Q. Explain Bayesian classification with example. Example : Situation: You receive an email in your inbox. Goal: Determine whether the email is spam or not using Bayesian classification. Prior Knowledge:

  • 80% of the emails you receive are genuine, and 20% are spam.
  • 90% of spam emails contain the word "lottery", but only 5% of genuine emails mention "lottery". New Email: "Congratulations! You've won the lottery." Using Bayesian Classification:
  • Probability it's spam given the word "lottery": Using Bayes' theorem, you calculate the likelihood it's spam. The result might be high, say 85%.
  • Probability it's genuine given the word "lottery": Similarly, the likelihood it's genuine might be 15% using the same approach.

Q. Clustering methods.

  1. K-Means:
  • How it works: It partitions data into K distinct non-overlapping clusters based on distance to the centroid of the clusters.
  • Usage: Suitable for data where clusters are roughly spherical and equally sized. 2. Hierarchical Clustering:
  • How it works: It builds a tree (dendrogram) of clusters by successively merging or splitting groups of data points.
  • Usage: Great for understanding hierarchical relationships; can be used with small datasets or when a tree structure is desired. 3. DBSCAN (Density-Based Spatial Clustering of Applications with Noise):
  • How it works: It groups together data points that are closely packed together based on a distance measure and a minimum number of points, marking more isolated points as outliers.
  • Usage: Suitable for data with clusters of similar density and when there may be noise/outliers. 4. Gaussian Mixture Models (GMM):
  • How it works: Assumes that the data is generated from a mixture of several Gaussian distributions. It uses the Expectation-Maximization technique to optimize the likelihood of data fitting these distributions.
  • Usage: Useful when the clusters have different sizes and correlation within them. 5. Agglomerative Clustering:
  • How it works: A type of hierarchical clustering where each data point starts as an individual cluster.
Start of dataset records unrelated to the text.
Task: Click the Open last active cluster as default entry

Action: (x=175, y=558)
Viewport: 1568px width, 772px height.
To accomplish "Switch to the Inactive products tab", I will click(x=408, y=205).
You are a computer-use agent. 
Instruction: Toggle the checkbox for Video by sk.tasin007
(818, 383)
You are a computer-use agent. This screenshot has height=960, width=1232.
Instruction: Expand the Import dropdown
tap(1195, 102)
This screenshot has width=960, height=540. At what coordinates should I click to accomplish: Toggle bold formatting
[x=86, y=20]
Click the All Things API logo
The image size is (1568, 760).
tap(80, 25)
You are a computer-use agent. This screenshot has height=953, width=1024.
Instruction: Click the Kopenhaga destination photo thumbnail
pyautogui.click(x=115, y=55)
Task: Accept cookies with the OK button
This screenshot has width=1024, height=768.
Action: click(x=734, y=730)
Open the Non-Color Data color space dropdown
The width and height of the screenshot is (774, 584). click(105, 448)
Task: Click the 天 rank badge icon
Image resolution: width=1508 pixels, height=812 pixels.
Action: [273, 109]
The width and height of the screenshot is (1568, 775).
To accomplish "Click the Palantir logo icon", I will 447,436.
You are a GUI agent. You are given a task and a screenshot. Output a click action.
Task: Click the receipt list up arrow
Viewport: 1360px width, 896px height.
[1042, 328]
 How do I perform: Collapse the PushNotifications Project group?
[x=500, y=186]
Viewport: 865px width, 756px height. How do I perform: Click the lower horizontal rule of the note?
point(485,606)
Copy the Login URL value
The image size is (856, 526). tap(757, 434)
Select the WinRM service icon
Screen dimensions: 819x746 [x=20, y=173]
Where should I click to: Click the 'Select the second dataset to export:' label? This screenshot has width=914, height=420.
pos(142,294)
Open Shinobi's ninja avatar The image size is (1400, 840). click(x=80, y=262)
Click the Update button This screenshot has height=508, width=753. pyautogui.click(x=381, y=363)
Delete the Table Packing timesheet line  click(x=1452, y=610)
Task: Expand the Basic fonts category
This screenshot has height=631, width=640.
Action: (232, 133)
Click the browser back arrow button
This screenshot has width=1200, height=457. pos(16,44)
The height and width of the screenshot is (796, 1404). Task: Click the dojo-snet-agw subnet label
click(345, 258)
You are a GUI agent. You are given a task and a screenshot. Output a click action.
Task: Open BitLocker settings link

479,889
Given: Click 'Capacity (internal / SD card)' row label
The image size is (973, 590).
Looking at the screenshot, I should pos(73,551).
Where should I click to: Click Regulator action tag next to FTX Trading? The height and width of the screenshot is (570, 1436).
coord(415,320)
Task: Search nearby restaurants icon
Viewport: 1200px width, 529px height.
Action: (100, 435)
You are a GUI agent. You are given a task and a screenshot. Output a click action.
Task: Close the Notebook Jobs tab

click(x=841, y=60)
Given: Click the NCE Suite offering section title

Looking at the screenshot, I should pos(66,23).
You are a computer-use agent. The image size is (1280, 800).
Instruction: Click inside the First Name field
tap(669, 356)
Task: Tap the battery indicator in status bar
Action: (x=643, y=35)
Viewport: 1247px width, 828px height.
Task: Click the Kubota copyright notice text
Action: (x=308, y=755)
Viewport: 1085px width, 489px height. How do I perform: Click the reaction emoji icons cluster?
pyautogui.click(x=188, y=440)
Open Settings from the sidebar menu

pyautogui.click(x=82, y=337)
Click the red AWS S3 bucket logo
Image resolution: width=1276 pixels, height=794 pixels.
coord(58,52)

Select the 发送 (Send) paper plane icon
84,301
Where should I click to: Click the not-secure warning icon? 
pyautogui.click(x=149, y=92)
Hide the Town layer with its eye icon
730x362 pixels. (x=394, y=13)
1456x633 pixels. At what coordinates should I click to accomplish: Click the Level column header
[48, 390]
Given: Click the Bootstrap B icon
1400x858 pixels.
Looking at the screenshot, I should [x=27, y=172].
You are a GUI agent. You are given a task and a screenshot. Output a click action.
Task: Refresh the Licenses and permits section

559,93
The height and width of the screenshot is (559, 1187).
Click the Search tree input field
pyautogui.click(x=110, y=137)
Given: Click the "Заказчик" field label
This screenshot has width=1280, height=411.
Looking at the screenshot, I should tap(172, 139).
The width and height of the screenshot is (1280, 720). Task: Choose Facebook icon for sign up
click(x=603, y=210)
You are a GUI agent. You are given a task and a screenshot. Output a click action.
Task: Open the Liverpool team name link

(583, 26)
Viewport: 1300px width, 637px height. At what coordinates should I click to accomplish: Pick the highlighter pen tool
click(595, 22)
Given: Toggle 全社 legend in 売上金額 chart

It merges the closest pairs of clusters in each successive step until only one cluster remains.
  • Usage: Effective for smaller datasets and provides a tree overview of the hierarchical clustering structure.

Q. Hierarchical clustering.

  • Type of Clustering : Creates a tree-like group of clusters.
  • Two Approaches:
    1. Agglomerative: Starts with each data point as its own cluster and merges them step by step.
    2. Divisive: Starts with one big cluster and splits it step by step.
  • Dendrogram: A tree diagram that shows the sequence of merges or splits.
  • No Need for Cluster Number: Unlike K-means, you don't need to specify the number of clusters beforehand.
  • Best for Smaller Datasets: More computationally intensive than other methods, making it ideal for smaller sets of data.